The reminder of death

Everything is the reminder of death.

As I was taking a walk around the park, a sense of fear suddenly kicked in and there I was, left absorbed in the abrupt sadness. I started to question the very instant with which I was currently engaged. If every instant is merely a prelude to what will happen next, does this not make the current instant worthless? Of course, no one feels that way because they are always motivated by the feeling of anticipation; that feeling, I guess, appears to be the only antidote that puts meaninglessness at bay. I suppose other than myself, everyone, without exception, is eased by this feeling of anticipation, without which the horror will be too unbearable!

I imagined being stuck in the same house where I grew up for the rest of my life. What used to be a lively house will soon be a place of damned solace. My parents will be gone, and so too my siblings. What will be left are the memories I had of them. What a curse if I am the one who is left to reminisce! Everyone in the world seems not bothered by this, because they always have to leave the house for their future!

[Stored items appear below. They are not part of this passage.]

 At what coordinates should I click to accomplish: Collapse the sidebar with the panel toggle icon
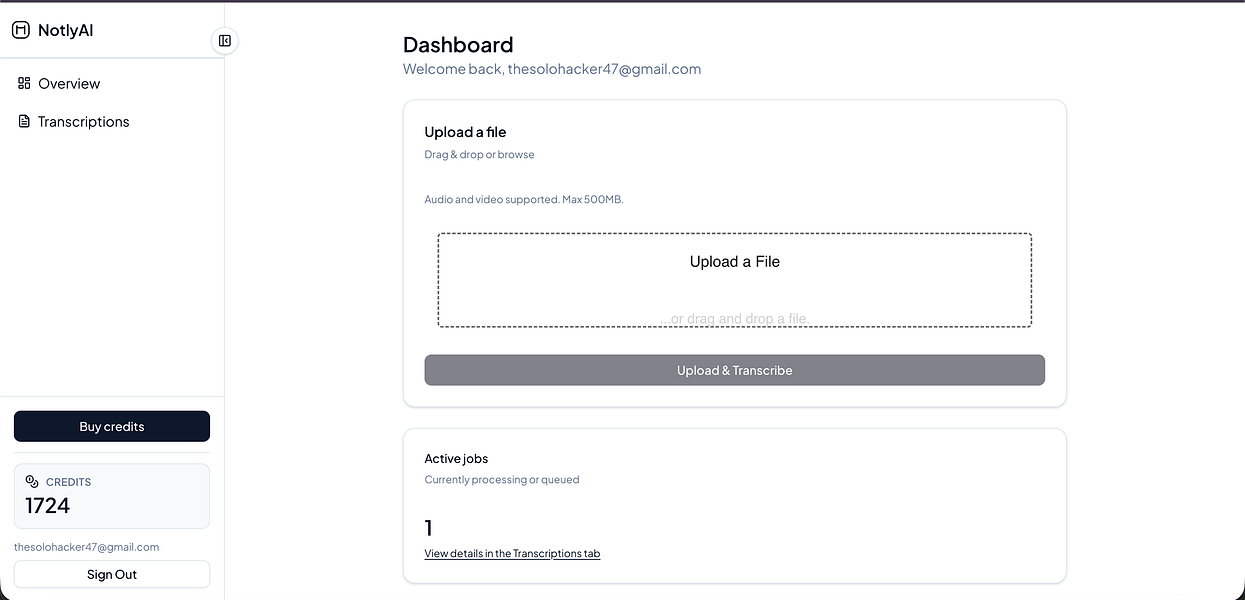click(225, 41)
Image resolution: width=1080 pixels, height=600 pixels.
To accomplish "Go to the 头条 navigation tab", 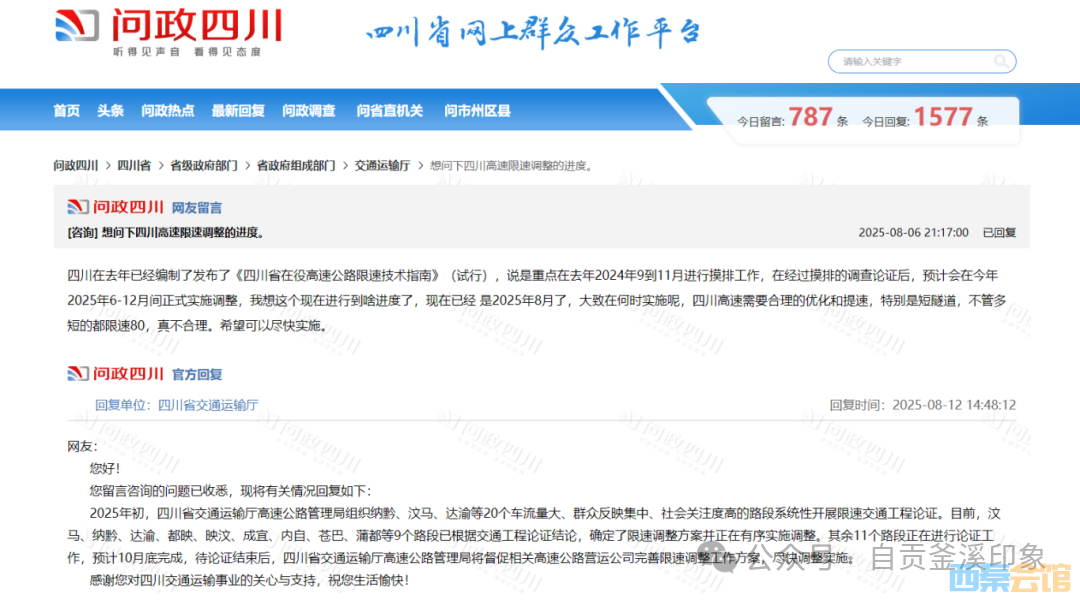I will click(110, 111).
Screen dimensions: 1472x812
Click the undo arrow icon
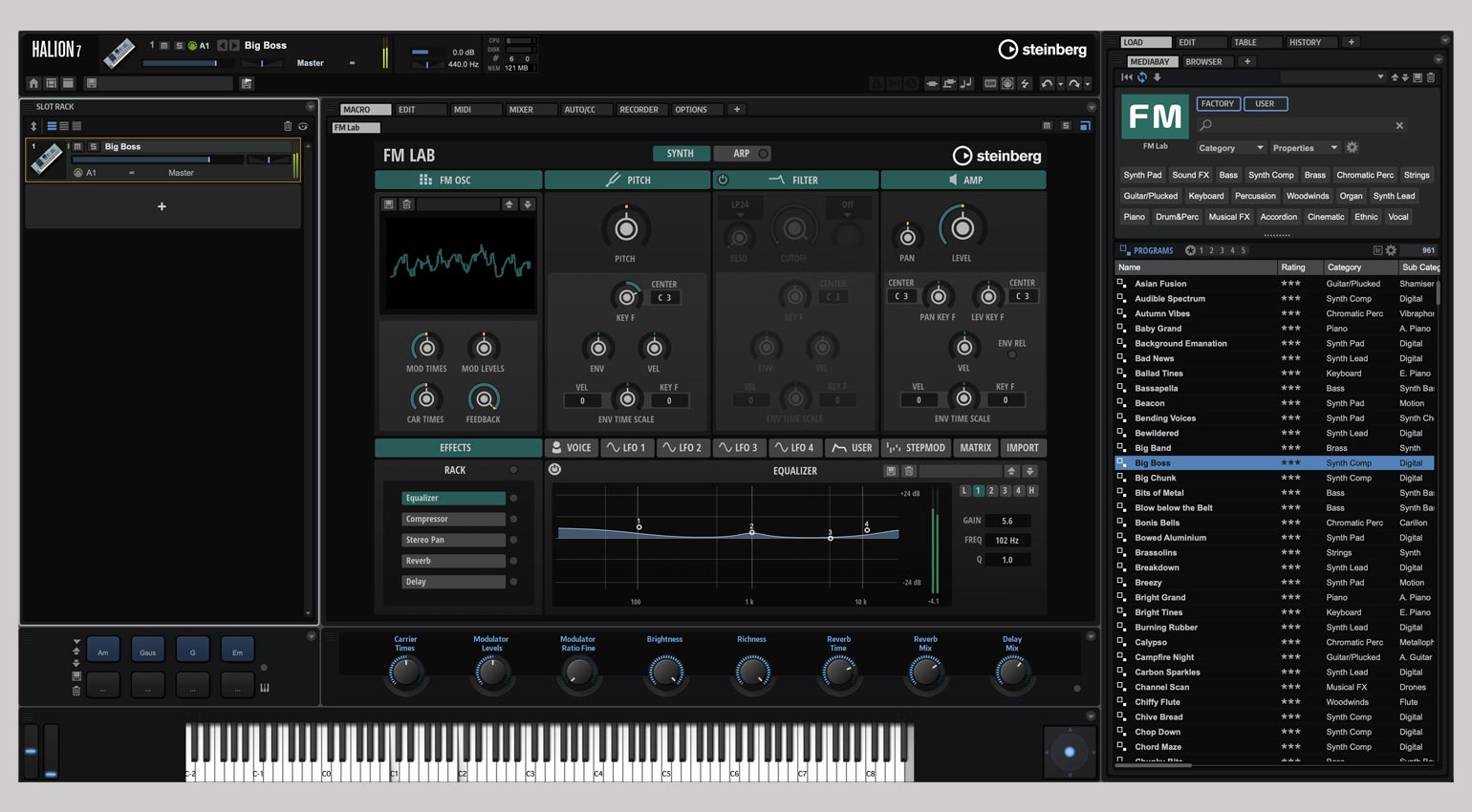click(1047, 84)
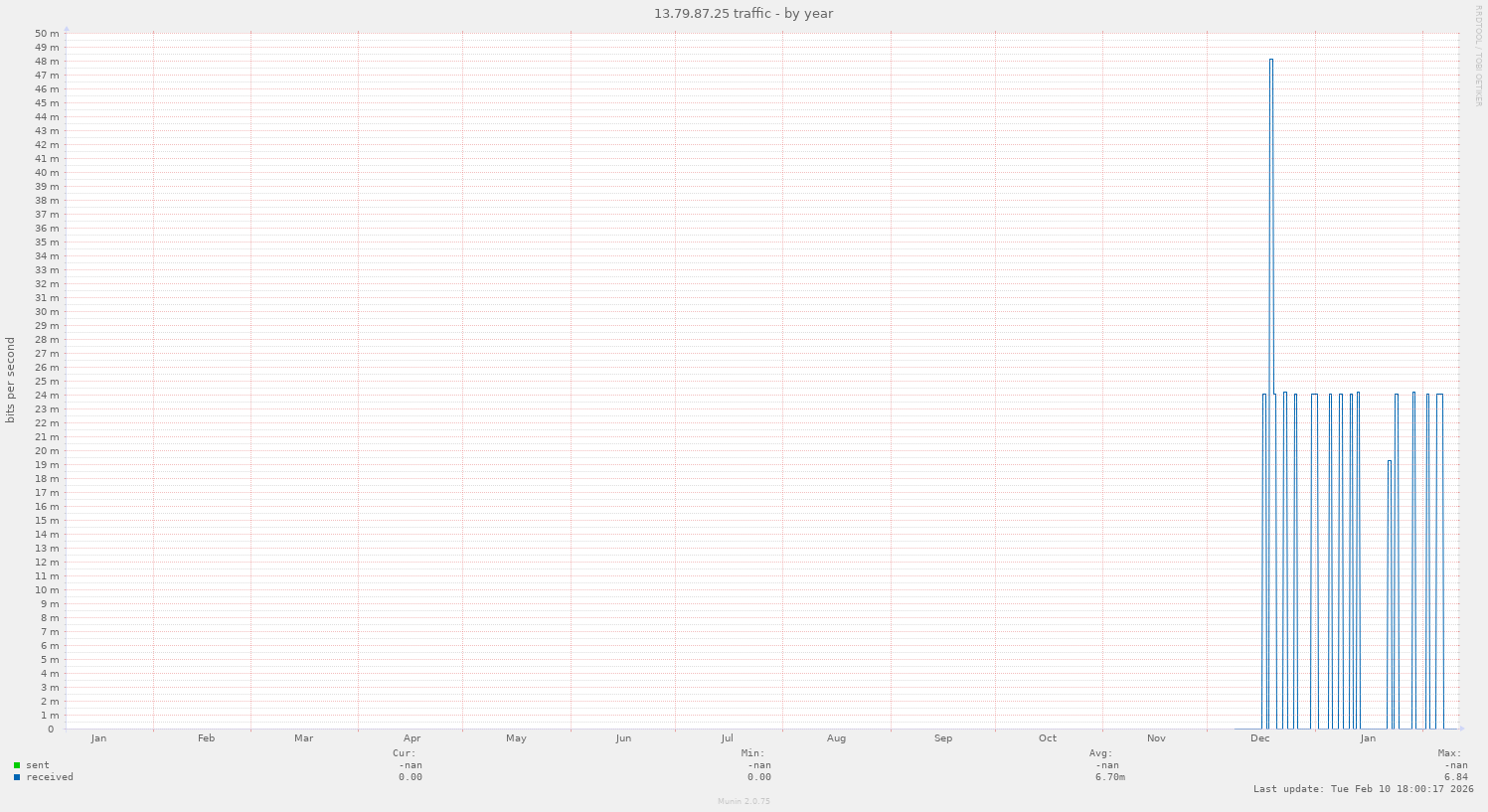Click the 'Max:' column header
The width and height of the screenshot is (1488, 812).
pyautogui.click(x=1448, y=753)
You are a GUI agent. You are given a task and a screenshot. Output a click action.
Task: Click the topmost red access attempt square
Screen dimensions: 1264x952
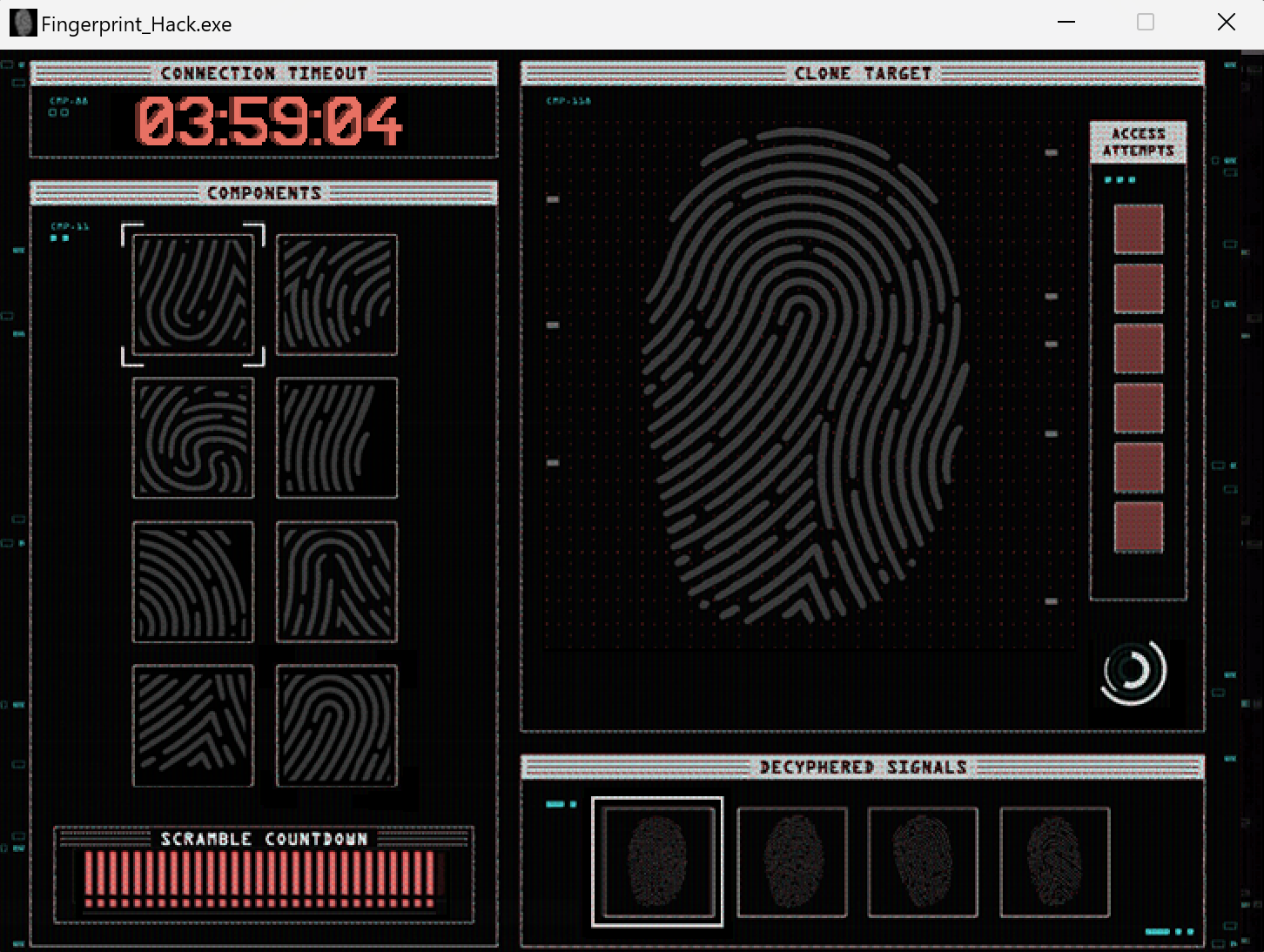[1138, 230]
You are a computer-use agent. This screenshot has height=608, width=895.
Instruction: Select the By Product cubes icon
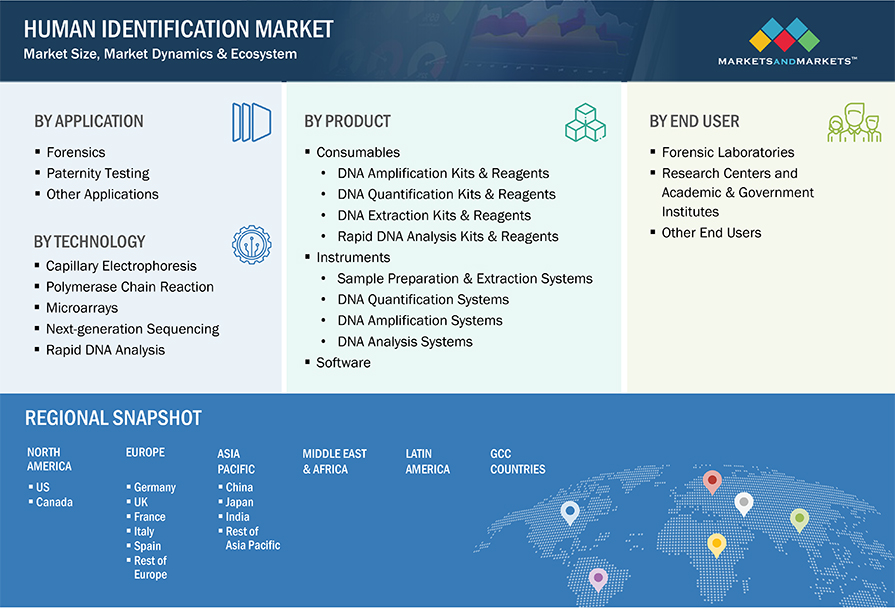[x=585, y=122]
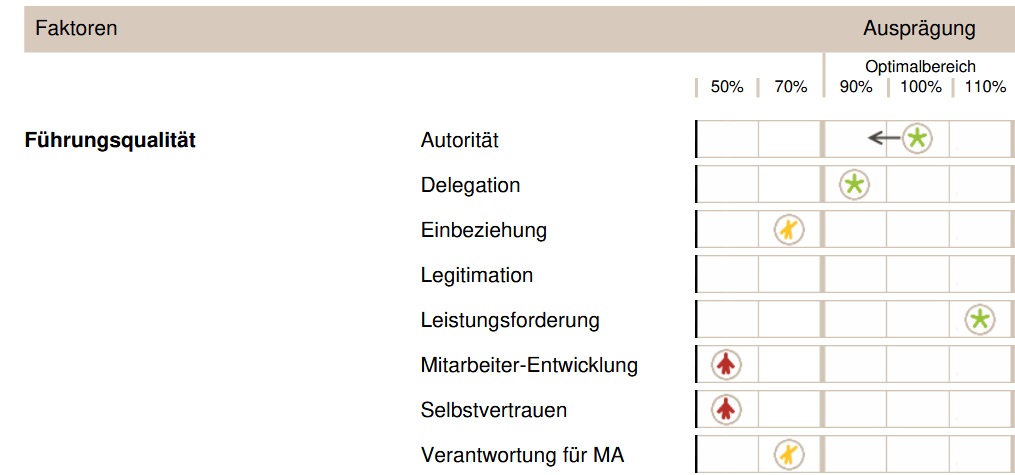Click the Legitimation factor label
Screen dimensions: 1015x475
click(477, 275)
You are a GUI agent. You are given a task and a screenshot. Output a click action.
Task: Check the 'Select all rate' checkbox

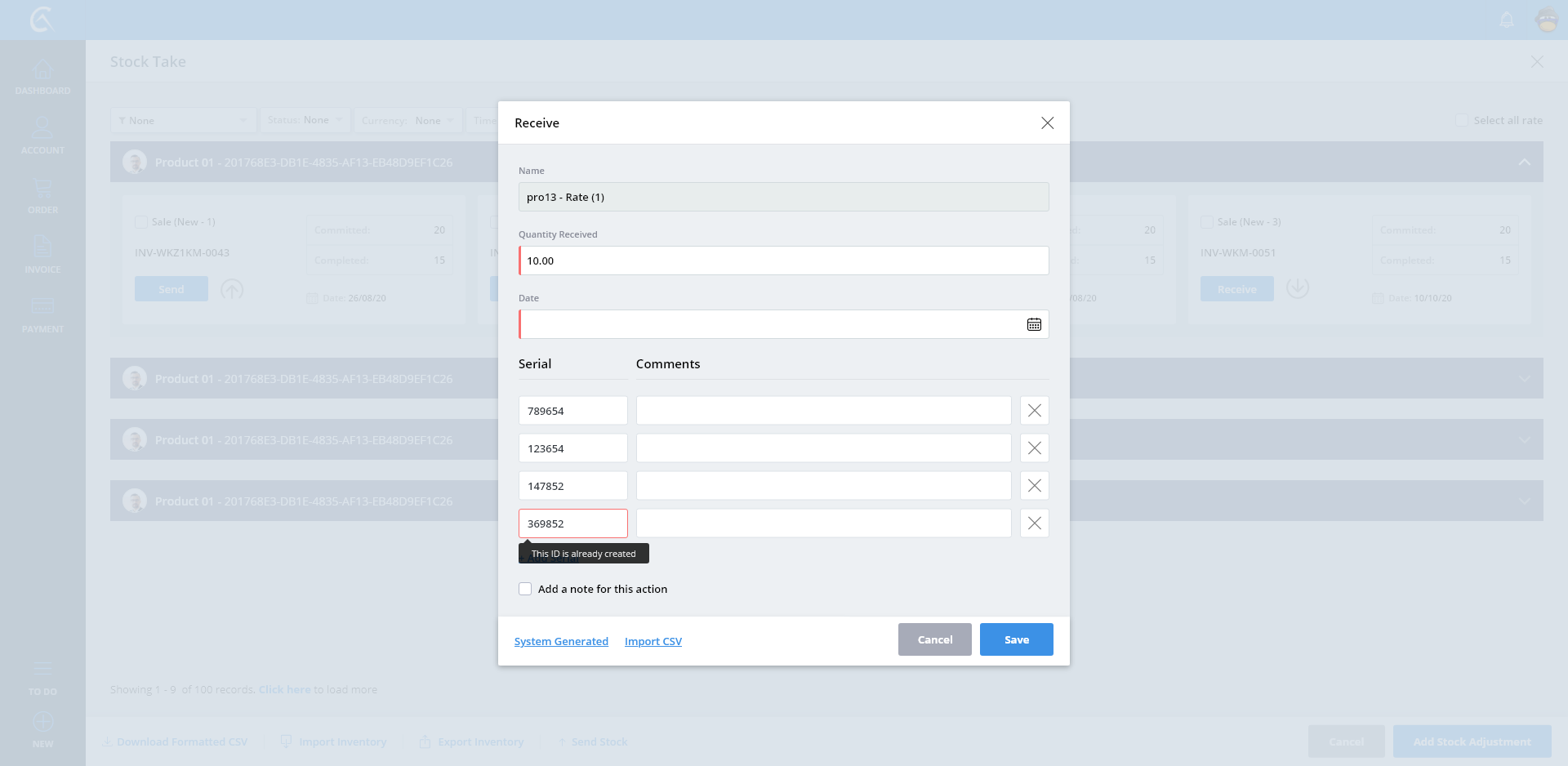1461,120
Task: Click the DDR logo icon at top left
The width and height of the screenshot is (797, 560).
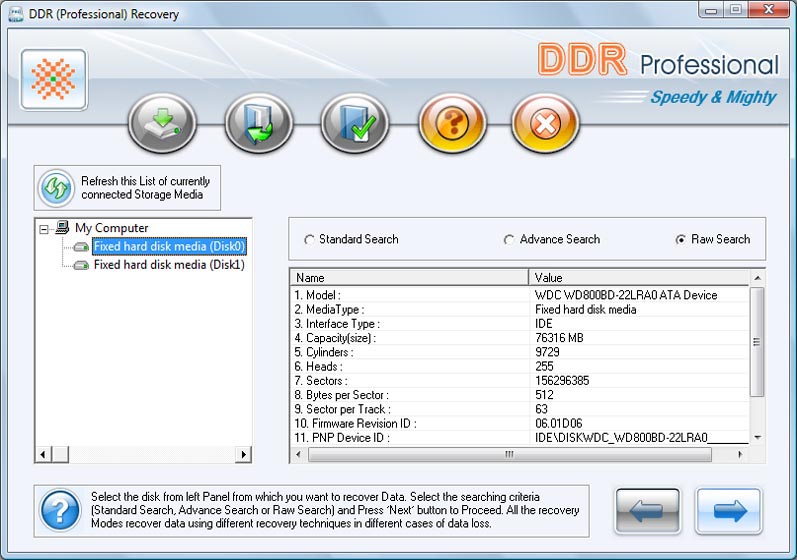Action: [x=53, y=80]
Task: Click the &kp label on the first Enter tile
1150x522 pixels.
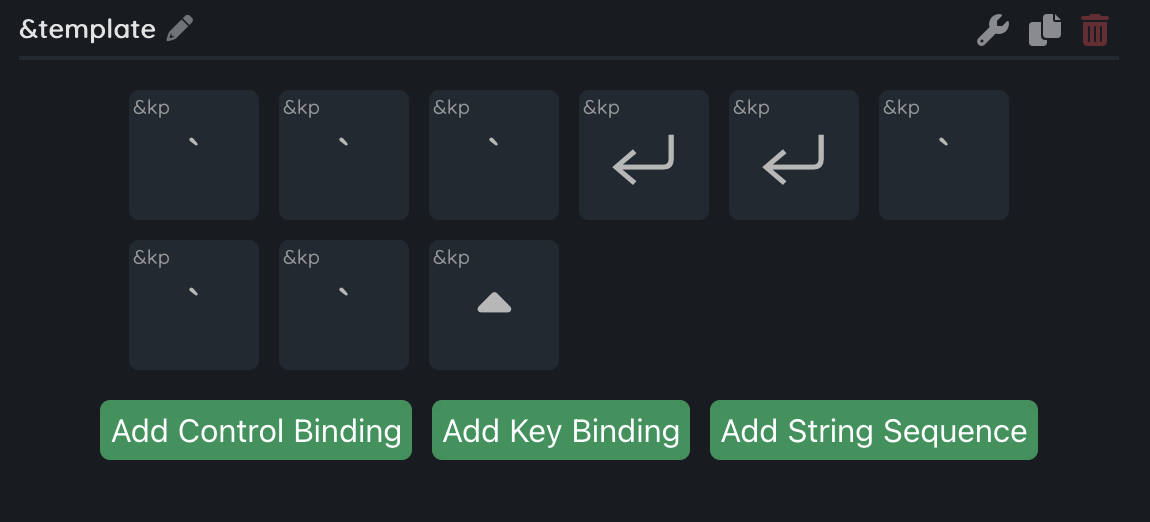Action: [x=602, y=108]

I hope that I exist not for the sake of anticipating; I want to die along with my old memories, especially those that involve my grandparents, parents, and siblings. For when anticipation implies the projection of the future at the expense of the past, the totality of my existence is therefore interrupted. It is not the new memories that worry me; I am concerned only with my innate impotence to keep the old, because there seems to be an irresistible urge for me to live for my future. My death, hopefully, will signify the integration of the totality of my memories, rather than the stacking of one on top of another—a process that unavoidably leads to fragmentation. I will stay exactly where I am while moving on; it is a sin to not be everything that constitutes what I currently am. For if I become a father and not a son on my deathbed, how sorry I am to my parents! Then I am not honoring my death, because death is everything; it takes away my life, not one of my lives. Though it will be overwhelming at first, hopefully, the whole will crush me, leaving me in peace. A complete death is what I need; a partial death will always bother me, in some sense.